Abstract: my thesis focussed on Lycophron’s Alexandra. This Hellenistic poem is famous for the obscurities of its language and of its mythological subject-matter and not least because of the mysterious identity of the author. My research is based on the assumption that in the poem each detail is a piece of a puzzle, where only the sum of its parts conveys the full meaning of it. By avoiding looking at the poem from a specific angle, my approach shows that heterogeneous elements of the poem, traditionally belonging to different fields of study (literary, historical, archaeological) are in reality markedly interconnected. Thus different aspects of the poem suggest that Alexandra shows a special interest in Greek female status.


'The cultic dimension in Lycophron's rewriting of myth: the case of Iphigeneia', forthcoming in Poetic Language and Religion in Greece and Rome (Universidad de Santiago de Compostela, Spain, 31 May-1 June 2012), Cambridge Scholars Publishing.

La Battaglia delle Epipole (Tucidide VII 44, 1-7)’, Hesperìa 22 (2008): 91-101.

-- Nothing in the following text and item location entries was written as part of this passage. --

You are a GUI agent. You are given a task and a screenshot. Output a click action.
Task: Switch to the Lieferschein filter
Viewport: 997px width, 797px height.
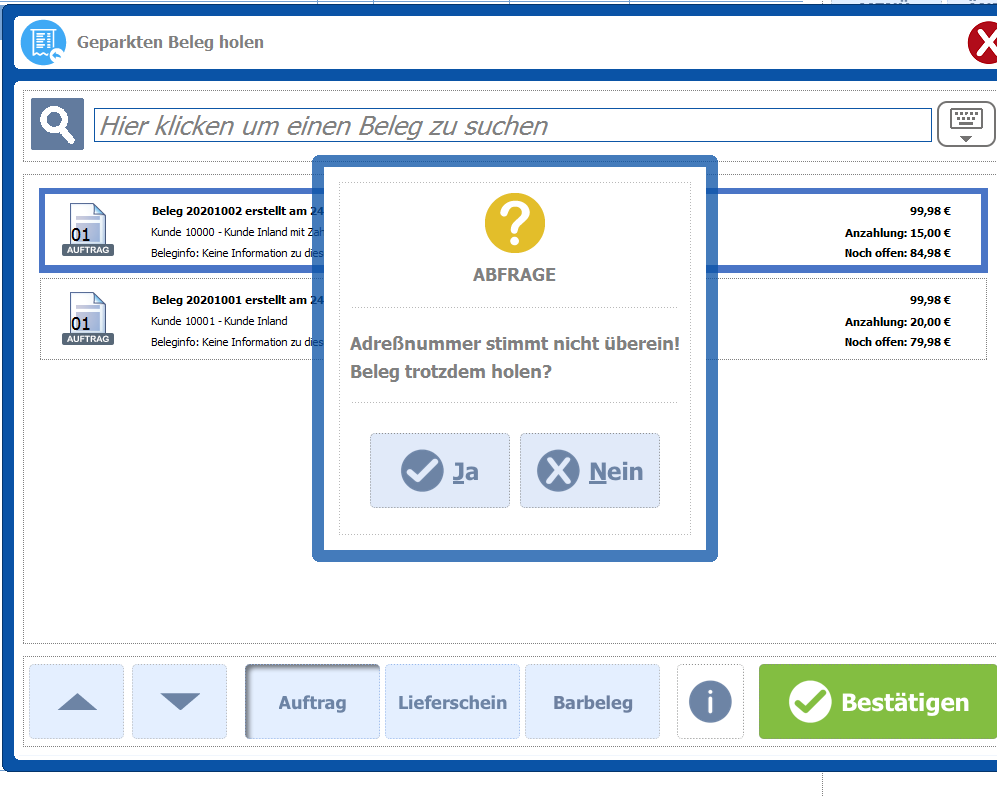pos(452,702)
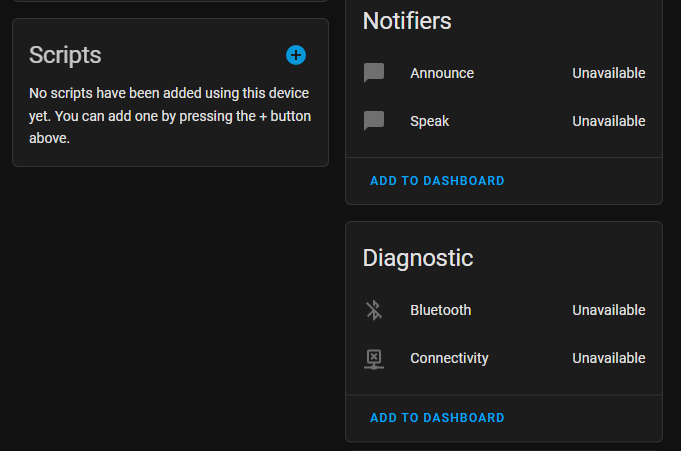Screen dimensions: 681x451
Task: Click the Announce notifier message icon
Action: click(x=374, y=73)
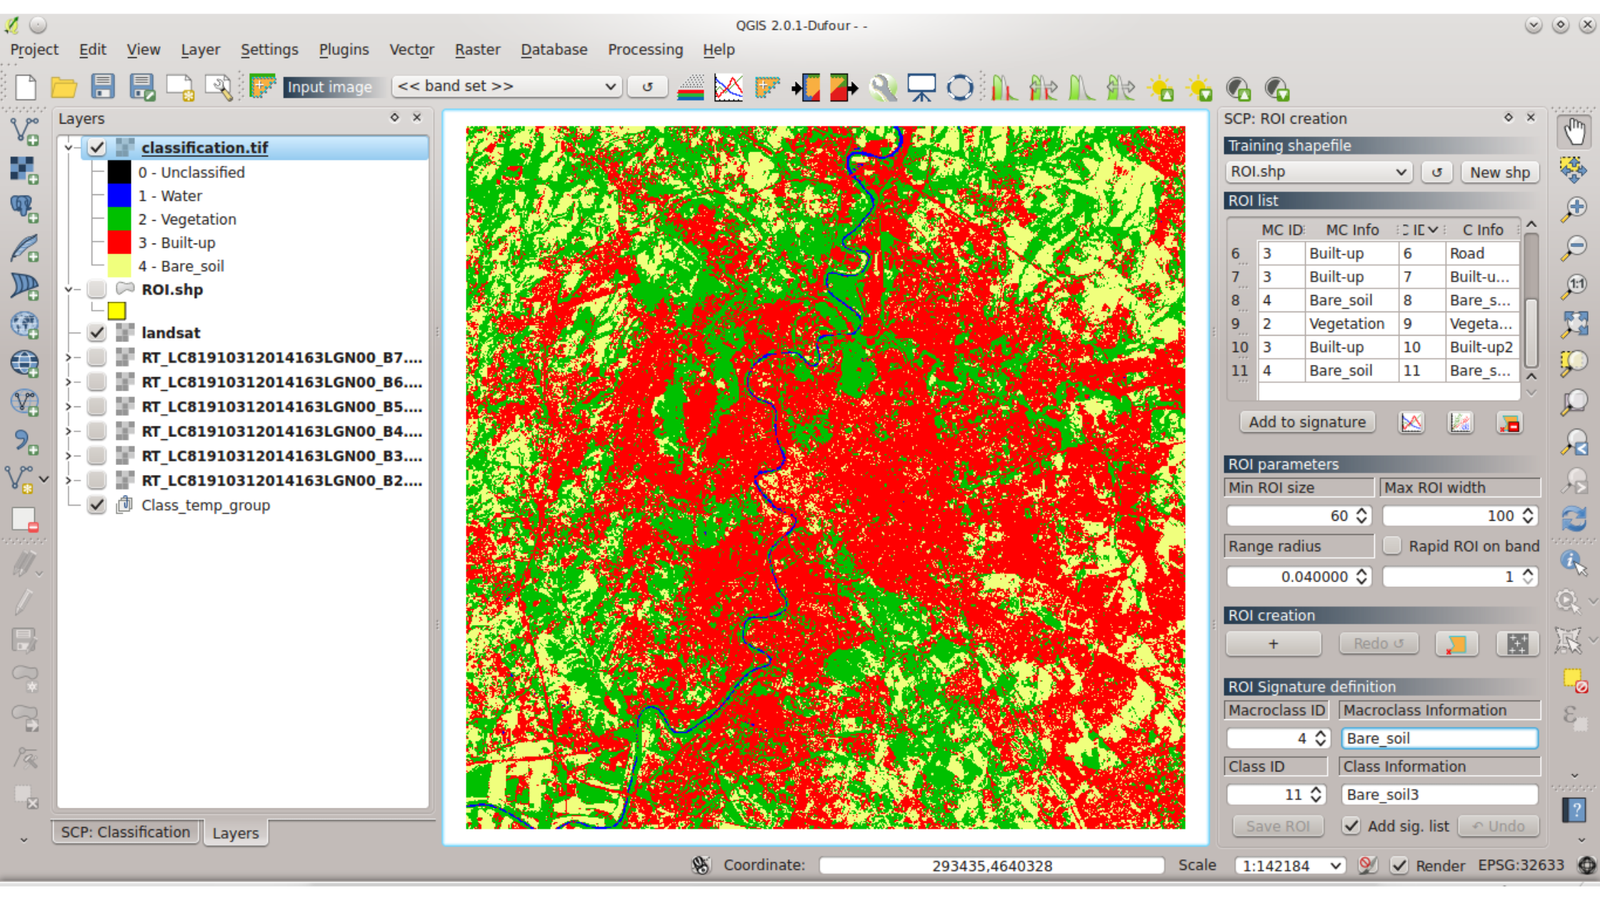Image resolution: width=1600 pixels, height=900 pixels.
Task: Click the Class Information text field
Action: click(x=1439, y=795)
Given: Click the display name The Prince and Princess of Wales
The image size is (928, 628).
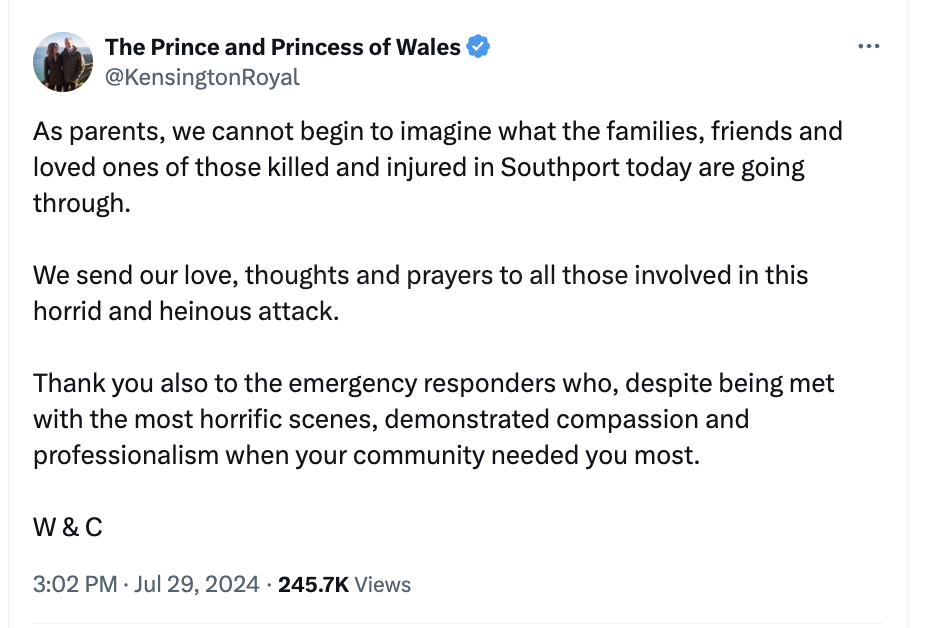Looking at the screenshot, I should tap(284, 46).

‘In search of an iconographical confirmation for the ritual of the Daunian virgins (Al. 1126-1140)’, in Lycophron et les images  (table ronde Paris INHA, 17 décembre 2009, ANR CAIM - UMR 7041 équipe ESPRI) ed. by É. Prioux, Cl. Pouzadoux:  forthcoming in Aitia (Regards sur la culture hellénistique au xxi siècle) 3 (2013).

Per un catalogo di iscrizioni latine archaiche, Padova 2004 (200 pp.)


‘Lycophron, Alexandra, Texte établi, traduit, présenté at annoté par Cédric Chauvin et Christophe Cusset, Paris 2008’, Revue de philologie, de littérature et d'histoire anciennes 81 (2007) vol. 2: 383-385.

Pache, C. O., A Moment's Ornament (Oxford 2011), forthcoming in
Classical Review 63, March (2013)

Kleanthis Mantzouranis

Research interests: Homer and lyric poetry; historiography; Aristotle's
ethical and political philosophy.

Thesis Title: Wealth, Honour and Traditional Morality in Aristotle

Studies: I graduated from the University of Athens (B.A. in Classical Philology, 2001), and then I moved to the University of Ioannina (2002-2004), where I obtained a MA in Classics.

Thesis abstract: My PhD thesis focuses on the concepts of wealth and honour, two of Aristotle's 'external goods', and investigates in a systematic manner Aristotle's methodology in ethics, namely his practice of examining ta endoxa (the reputable views and the views of 'the wise') on the subject under discussion. I examine the extent to which traditional and contemporary beliefs about wealth and honour contributed to the formulation of Aristotle's discussion of the two concepts, and the philosopher's own response to such beliefs. Drawing on evidence from the poets of the archaic age (most notably Solon, Pindar, Theognis, Hesiod, and Homer), as well as fifth-century historians and fourth-century orators, I present Aristotle's discussions of wealth and honour and their relevant virtues as part of a long-standing debate in Greek ethical thinking. My examination of Aristotle's views in the light of pre- Aristotelian literature illuminates the philosopher's conscious attempt to preserve traditional ethical norms, while at the same time reformulating them by giving special priority to moral goodness and proper moral motivation.

Stella Papastamati

Research Interests: Epic, Lyric Poetry, Drama

Thesis title: Gamos in archaic and classical Greek poetry: theme ritual, metaphor

Thesis Abstract: My thesis investigates the rich, embedded role of marriage in archaic and classical Greek poetry.  In particular it examines the literal presence of marriage as a plot component as well as the imaginative use which poets make of this motif, whether literal or metaphorical. In this framework it looks at the ways in which marriage in its different forms contributes to the thematic concerns and  purposes of the poetic genre in which it is employed, and aims at extracting a more nuanced picture of the ways in which marriage is exploited. The texts examined include Homer, Pindar, Aeschylus, Sophocles, Euripides, Aristophanes and Menander.

Brief Biography: I hold a BA from the University of Thessaloniki, and an MA from King's College London.